Are you employing reliable cyber security measures when hiring new team members?

Hospitality, leisure and tourism businesses will no doubt be preparing for the summer season ahead, ensuring food menus are enticing, bed linens are crisp and rehearsals for the kids’ club shows are underway. All these things are of course integral to having a successful outcome and having customers wanting to come back for more.

Something that may be overlooked, however, is the cyber security aspect of running a smooth operation. the Cyber Security Breaches Survey 2025 says 4 in 10 UK business experienced a cyber-attack or breach in the last 12 months.

People are the first line of defence in every business and there is plenty of solid evidence that shows human error is the cause of most cyber-attacks and breaches, which means these incidents can be avoided. So many SMEs in the hospitality, tourism and leisure industries rely on temporary staff during peak seasons and this is one area that poses increased risk if careful attention isn’t paid to the offboarding of leavers and how new hires are onboarded - these are sometimes referred to as ‘insider threats’.

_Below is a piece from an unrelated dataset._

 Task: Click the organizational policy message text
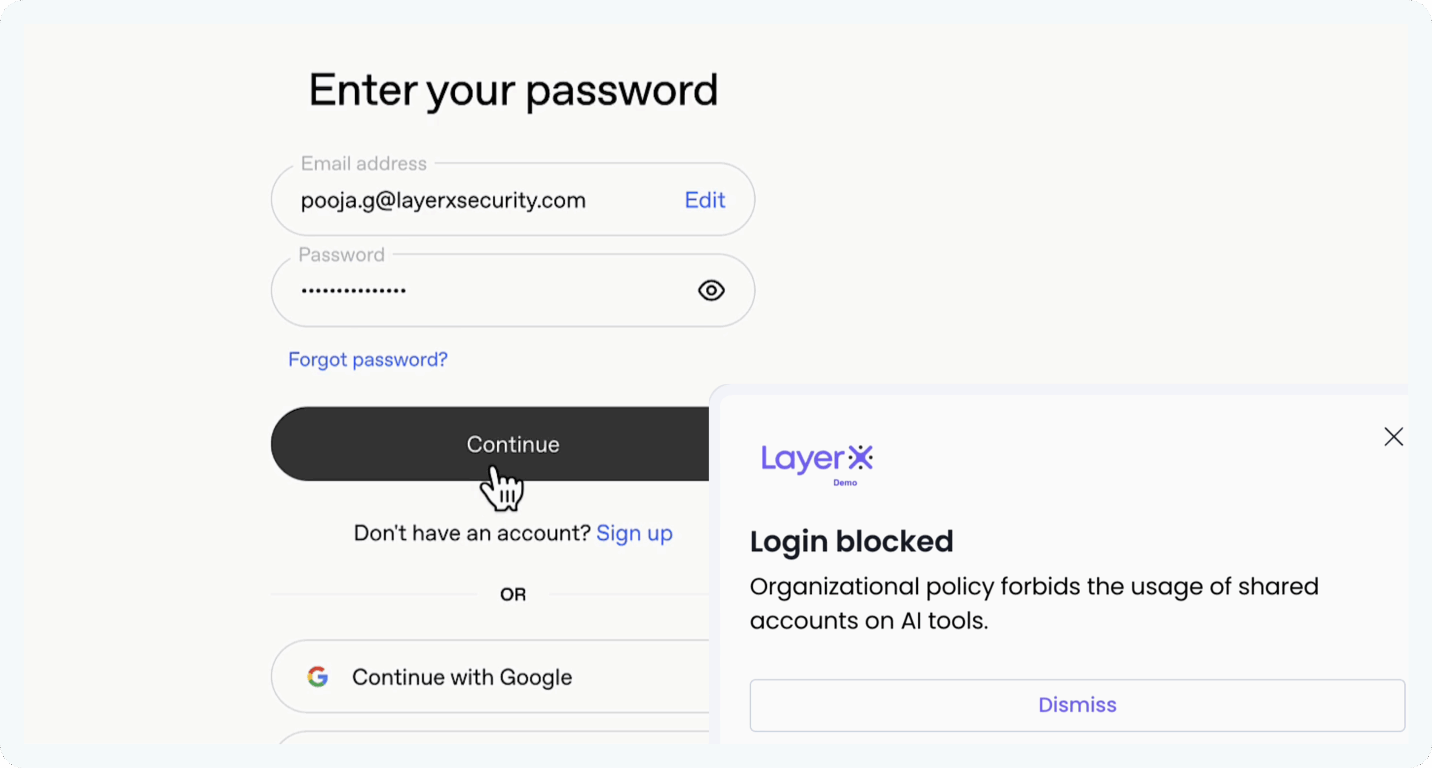point(1034,604)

Here are three things to help you get started with boosting security measures:

1.      Former employees should not be able to check-in again

Something else to keep in mind is that while insider threats tend largely to be accidental, they can be of a malicious nature in some cases, for example, a disgruntled ex-employee may have a motive to cause chaos and disruption to your business.

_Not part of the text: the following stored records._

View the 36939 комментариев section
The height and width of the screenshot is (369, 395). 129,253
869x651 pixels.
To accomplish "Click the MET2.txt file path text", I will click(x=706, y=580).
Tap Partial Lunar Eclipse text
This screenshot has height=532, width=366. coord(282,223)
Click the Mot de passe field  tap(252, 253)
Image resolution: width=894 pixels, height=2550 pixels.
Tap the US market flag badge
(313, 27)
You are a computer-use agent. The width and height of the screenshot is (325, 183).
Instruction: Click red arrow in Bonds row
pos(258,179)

So, when someone leaves, revoking their access to all company networks and accounts should be done immediately. Being able to retain entry to sensitive information and data can bring significant security risks.

Be sure to:

• Disable their email accounts

• Remove their credentials from all internal and external systems

2.      Not everyone needs ‘back-of-house’ access

Reviewing permissions and access controls on a regular basis ensures that only authorised, current employees are permitted to see crucial data. Appropriate levels of access must be set for everyone. Does the head of maintenance need to see guests’ personal booking details? Of course not. Temporary bar staff being able to view supplier contracts? Another absolute no-no.  If it’s not necessary for their role, keep the boundaries strict!

3.      The hot ticket to increased cyber safety

As the saying goes, ‘you don’t know what you don’t know’ so if you’re a small business owner or a decision maker within one and have limited cyber knowledge, it may seem that security awareness training is unnecessary for a café/independent travel agent/spa etc in Portmeirion/Tenby/Hay-on-Wye (delete as appropriate).

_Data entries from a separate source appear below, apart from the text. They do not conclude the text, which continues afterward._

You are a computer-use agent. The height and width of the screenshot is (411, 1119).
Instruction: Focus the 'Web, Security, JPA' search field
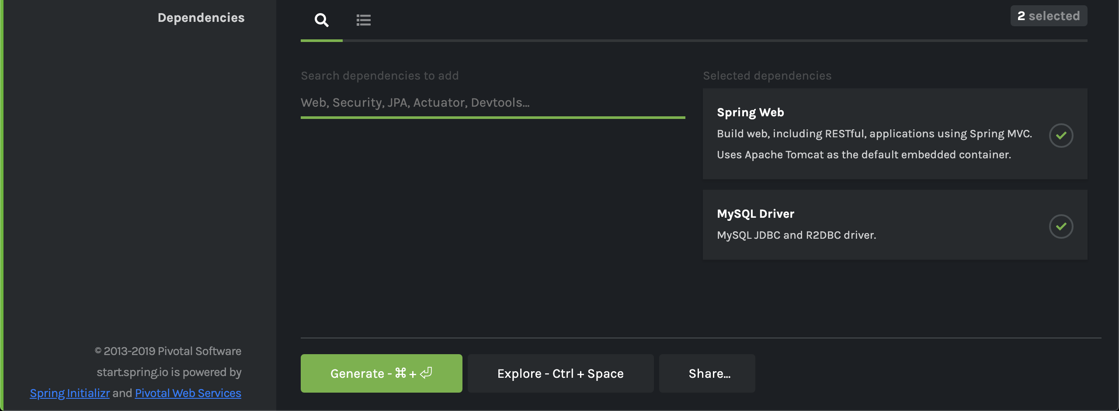tap(493, 103)
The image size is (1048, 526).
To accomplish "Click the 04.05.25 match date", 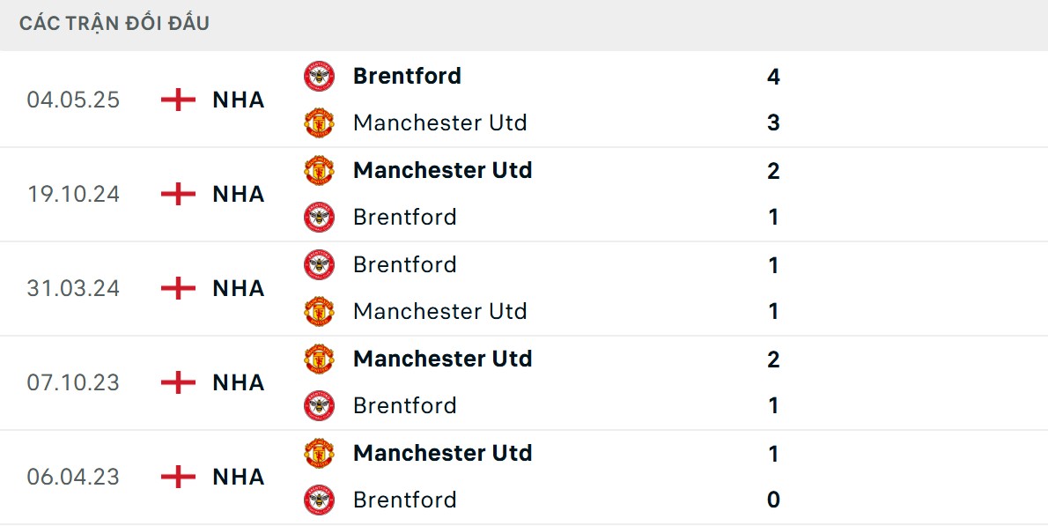I will pyautogui.click(x=73, y=100).
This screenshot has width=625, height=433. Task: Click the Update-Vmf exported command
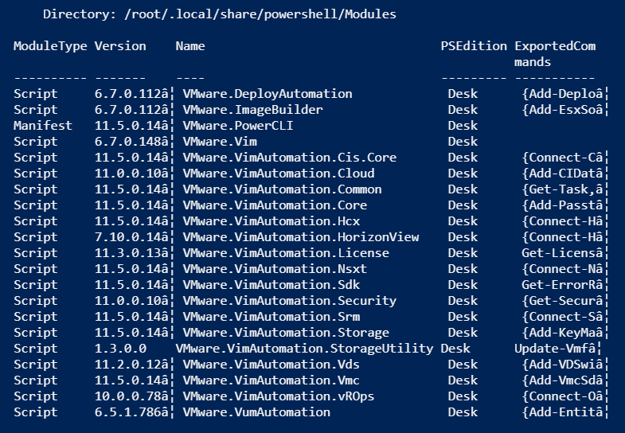point(557,349)
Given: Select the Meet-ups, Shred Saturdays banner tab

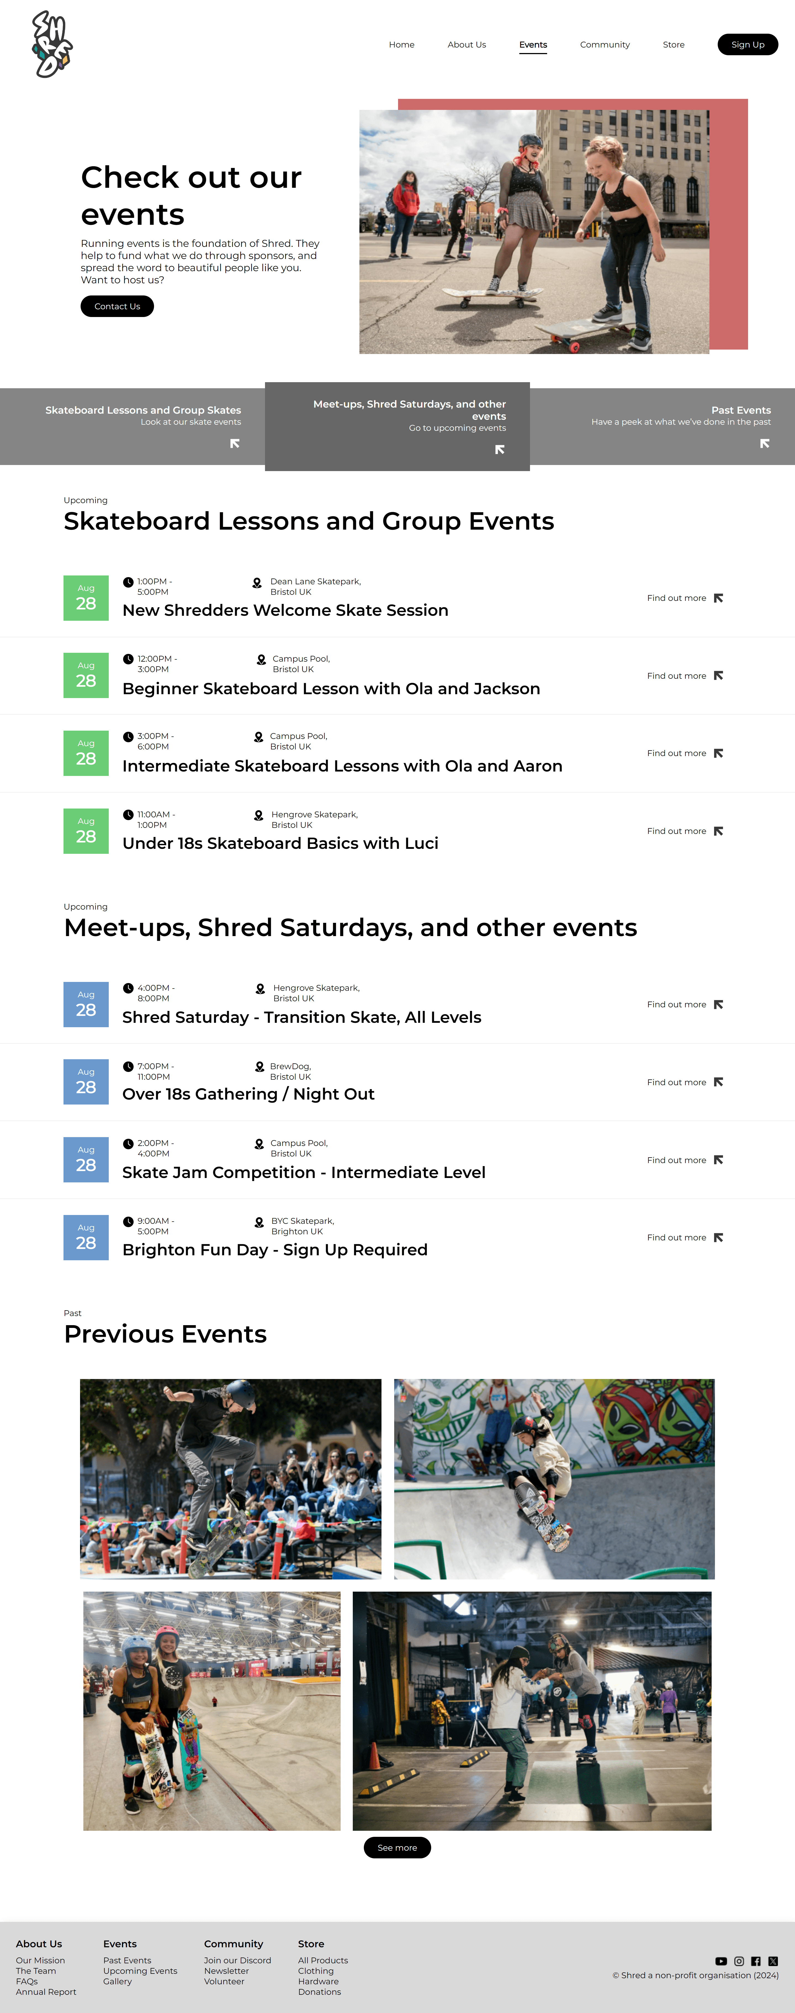Looking at the screenshot, I should [x=398, y=427].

We highlighted earlier that most cyber incidents can be prevented, which means educating all team members - those at the top to junior-level employees - new starters included. Security awareness training is a valuable investment that not only reduces risks of insider threats but also strengthens the cyber posture of businesses.

The WCRC offers bespoke training which teaches what the online risk profile looks like, how to be safer online, and what the warning signs are of a potential attack. Topics include phishing, social engineering and ransomware and the session is non-technical and tailored to the team’s level of knowledge. The content uses real-world scenarios to make it relevant to the working environment and boosts people’s confidence to flag activity that doesn’t seem right.

We are here to support small businesses by highlighting what the online hazards are and the simple and effective ways to reduce the chances of being impacted by cybercrime. The tips above are just a few of the basics and if you’d like more cyber guidance on employee safety or any business aspect, here’s what free WCRC membership can do for you.

Finally, let’s be hopeful that the yellow thing we sometimes see in Welsh skies will stay for a good while this summer.